▶

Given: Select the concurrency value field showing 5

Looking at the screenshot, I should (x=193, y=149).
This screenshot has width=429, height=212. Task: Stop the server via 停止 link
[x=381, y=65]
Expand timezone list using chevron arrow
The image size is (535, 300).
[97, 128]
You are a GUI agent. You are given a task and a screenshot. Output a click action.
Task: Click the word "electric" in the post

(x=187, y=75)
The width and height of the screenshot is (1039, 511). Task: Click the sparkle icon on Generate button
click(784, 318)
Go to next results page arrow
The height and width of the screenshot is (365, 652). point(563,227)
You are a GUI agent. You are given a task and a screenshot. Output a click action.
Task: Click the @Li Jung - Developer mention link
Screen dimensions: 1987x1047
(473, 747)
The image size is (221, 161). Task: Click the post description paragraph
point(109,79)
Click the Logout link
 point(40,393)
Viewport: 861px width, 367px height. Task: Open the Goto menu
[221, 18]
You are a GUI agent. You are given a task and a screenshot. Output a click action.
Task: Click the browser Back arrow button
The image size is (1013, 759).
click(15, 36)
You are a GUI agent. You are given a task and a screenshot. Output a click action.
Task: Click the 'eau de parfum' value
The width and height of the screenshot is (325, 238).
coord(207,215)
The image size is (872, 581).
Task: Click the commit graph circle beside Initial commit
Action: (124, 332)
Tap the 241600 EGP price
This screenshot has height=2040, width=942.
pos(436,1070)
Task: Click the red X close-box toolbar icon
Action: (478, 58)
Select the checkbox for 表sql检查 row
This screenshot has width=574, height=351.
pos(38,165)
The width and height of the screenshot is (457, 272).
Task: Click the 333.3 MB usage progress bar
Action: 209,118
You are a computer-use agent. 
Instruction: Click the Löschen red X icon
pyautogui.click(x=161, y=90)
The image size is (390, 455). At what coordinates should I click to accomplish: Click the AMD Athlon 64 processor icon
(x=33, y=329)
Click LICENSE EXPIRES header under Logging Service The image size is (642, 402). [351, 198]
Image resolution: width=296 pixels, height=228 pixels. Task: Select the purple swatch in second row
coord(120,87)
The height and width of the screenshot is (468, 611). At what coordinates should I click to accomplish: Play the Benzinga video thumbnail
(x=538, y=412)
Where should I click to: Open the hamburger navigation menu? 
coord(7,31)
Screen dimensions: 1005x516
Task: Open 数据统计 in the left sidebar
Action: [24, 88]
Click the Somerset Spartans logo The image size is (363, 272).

◀

EXERCISE.
Begin at the top of the listing above and set down each line exactly. Stop after the line that contains "Select the checkbox for 表sql检查 row".

EXPECTED ANSWER.
Given: Select the concurrency value field showing 5

Looking at the screenshot, I should (x=193, y=149).
This screenshot has width=429, height=212. Task: Stop the server via 停止 link
[x=381, y=65]
Expand timezone list using chevron arrow
The image size is (535, 300).
[97, 128]
You are a GUI agent. You are given a task and a screenshot. Output a click action.
Task: Click the word "electric" in the post

(x=187, y=75)
The width and height of the screenshot is (1039, 511). Task: Click the sparkle icon on Generate button
click(784, 318)
Go to next results page arrow
The height and width of the screenshot is (365, 652). point(563,227)
You are a GUI agent. You are given a task and a screenshot. Output a click action.
Task: Click the @Li Jung - Developer mention link
Screen dimensions: 1987x1047
(473, 747)
The image size is (221, 161). Task: Click the post description paragraph
point(109,79)
Click the Logout link
 point(40,393)
Viewport: 861px width, 367px height. Task: Open the Goto menu
[221, 18]
You are a GUI agent. You are given a task and a screenshot. Output a click action.
Task: Click the browser Back arrow button
The image size is (1013, 759).
click(15, 36)
You are a GUI agent. You are given a task and a screenshot. Output a click action.
Task: Click the 'eau de parfum' value
The width and height of the screenshot is (325, 238).
coord(207,215)
The image size is (872, 581).
Task: Click the commit graph circle beside Initial commit
Action: (124, 332)
Tap the 241600 EGP price
This screenshot has height=2040, width=942.
pos(436,1070)
Task: Click the red X close-box toolbar icon
Action: (478, 58)
Select the checkbox for 表sql检查 row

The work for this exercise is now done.